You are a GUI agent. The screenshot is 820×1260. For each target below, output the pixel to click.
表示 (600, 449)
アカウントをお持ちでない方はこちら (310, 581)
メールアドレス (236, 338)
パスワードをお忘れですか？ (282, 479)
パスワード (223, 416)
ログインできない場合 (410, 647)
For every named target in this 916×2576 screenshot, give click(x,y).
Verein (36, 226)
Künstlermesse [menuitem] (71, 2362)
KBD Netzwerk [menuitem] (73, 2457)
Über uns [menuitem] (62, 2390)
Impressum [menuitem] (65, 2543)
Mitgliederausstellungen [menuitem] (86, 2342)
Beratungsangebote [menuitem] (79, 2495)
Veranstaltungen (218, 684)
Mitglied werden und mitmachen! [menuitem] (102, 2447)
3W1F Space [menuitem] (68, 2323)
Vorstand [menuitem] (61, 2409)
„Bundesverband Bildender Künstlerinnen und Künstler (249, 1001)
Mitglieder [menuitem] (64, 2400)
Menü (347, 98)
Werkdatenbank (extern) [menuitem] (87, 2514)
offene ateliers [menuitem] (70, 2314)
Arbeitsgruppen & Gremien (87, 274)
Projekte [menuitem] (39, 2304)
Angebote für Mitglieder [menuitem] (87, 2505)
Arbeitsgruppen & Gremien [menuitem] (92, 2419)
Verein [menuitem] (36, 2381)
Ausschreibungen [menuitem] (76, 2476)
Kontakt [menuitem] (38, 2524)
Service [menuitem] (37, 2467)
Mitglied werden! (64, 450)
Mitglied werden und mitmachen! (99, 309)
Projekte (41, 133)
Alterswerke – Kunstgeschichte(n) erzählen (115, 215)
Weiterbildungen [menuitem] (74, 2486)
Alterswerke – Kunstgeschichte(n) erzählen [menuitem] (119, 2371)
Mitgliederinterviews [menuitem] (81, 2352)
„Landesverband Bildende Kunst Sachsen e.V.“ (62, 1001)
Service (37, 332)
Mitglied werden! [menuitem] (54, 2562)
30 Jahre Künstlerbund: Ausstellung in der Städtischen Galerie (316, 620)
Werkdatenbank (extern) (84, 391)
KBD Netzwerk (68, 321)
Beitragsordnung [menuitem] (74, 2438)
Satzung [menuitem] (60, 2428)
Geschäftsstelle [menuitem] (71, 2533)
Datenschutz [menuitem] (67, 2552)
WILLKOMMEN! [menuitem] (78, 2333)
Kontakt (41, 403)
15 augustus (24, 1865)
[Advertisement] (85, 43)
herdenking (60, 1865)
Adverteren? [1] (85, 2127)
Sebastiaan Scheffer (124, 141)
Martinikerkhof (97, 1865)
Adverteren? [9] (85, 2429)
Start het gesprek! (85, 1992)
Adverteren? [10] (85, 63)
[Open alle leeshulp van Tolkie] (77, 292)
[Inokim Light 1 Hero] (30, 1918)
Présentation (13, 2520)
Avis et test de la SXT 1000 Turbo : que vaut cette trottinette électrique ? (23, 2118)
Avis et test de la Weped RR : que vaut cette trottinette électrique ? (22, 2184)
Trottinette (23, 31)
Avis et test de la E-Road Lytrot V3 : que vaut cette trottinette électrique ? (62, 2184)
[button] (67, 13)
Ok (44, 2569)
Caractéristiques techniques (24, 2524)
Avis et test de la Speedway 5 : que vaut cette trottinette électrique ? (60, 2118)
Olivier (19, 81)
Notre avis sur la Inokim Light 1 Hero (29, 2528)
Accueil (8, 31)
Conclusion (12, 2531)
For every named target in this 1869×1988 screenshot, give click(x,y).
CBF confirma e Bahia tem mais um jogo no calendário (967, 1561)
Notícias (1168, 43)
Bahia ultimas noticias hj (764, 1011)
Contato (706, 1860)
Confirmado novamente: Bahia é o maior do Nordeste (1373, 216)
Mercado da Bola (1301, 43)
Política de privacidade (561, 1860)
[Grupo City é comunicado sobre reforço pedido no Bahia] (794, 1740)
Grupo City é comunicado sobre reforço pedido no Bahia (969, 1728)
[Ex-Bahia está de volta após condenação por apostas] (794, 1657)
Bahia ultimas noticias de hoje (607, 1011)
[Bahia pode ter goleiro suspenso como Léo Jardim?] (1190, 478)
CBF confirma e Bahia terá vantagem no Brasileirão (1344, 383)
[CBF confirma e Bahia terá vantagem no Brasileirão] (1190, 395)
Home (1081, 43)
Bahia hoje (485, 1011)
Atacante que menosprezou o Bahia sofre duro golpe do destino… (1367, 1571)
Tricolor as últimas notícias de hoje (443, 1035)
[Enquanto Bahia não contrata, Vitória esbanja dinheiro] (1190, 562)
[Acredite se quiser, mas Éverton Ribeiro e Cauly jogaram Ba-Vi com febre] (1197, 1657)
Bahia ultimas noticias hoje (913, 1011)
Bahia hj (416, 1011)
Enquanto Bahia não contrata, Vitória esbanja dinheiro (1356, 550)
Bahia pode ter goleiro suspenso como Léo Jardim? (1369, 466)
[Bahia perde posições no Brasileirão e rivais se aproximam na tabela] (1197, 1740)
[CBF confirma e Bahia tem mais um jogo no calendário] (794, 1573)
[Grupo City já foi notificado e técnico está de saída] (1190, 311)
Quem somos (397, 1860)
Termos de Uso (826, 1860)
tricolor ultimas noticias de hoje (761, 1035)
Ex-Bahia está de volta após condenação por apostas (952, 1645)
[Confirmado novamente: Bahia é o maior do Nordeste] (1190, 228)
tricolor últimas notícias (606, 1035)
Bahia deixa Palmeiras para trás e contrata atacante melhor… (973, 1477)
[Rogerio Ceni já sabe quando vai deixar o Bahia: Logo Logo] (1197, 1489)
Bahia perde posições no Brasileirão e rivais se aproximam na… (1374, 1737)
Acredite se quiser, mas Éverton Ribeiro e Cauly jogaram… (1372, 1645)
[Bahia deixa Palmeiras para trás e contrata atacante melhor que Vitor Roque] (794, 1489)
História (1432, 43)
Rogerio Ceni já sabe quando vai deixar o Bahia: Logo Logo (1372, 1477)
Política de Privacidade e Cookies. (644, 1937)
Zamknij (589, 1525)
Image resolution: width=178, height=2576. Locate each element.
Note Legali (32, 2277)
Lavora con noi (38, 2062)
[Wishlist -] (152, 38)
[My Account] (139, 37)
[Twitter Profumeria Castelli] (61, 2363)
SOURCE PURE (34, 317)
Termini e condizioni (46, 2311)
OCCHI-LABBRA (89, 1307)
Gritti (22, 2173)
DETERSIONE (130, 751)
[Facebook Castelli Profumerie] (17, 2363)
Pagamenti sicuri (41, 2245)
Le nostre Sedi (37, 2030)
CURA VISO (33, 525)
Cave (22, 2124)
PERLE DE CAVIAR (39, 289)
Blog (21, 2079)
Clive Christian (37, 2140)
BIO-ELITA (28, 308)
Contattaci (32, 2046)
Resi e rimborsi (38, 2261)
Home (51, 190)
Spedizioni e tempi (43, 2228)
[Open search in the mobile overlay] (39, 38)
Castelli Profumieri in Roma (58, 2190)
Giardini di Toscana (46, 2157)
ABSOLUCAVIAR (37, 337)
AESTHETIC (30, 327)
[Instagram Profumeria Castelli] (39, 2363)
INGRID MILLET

+ + + + +

Beginning at the line with "Zamknij (589, 1525)" and stopping after the line with "Clive Christian (37, 2140)", please write out every line of the data above exactly and nothing else.

Zamknij (589, 1525)
Image resolution: width=178, height=2576. Locate each element.
Note Legali (32, 2277)
Lavora con noi (38, 2062)
[Wishlist -] (152, 38)
[My Account] (139, 37)
[Twitter Profumeria Castelli] (61, 2363)
SOURCE PURE (34, 317)
Termini e condizioni (46, 2311)
OCCHI-LABBRA (89, 1307)
Gritti (22, 2173)
DETERSIONE (130, 751)
[Facebook Castelli Profumerie] (17, 2363)
Pagamenti sicuri (41, 2245)
Le nostre Sedi (37, 2030)
CURA VISO (33, 525)
Cave (22, 2124)
PERLE DE CAVIAR (39, 289)
Blog (21, 2079)
Clive Christian (37, 2140)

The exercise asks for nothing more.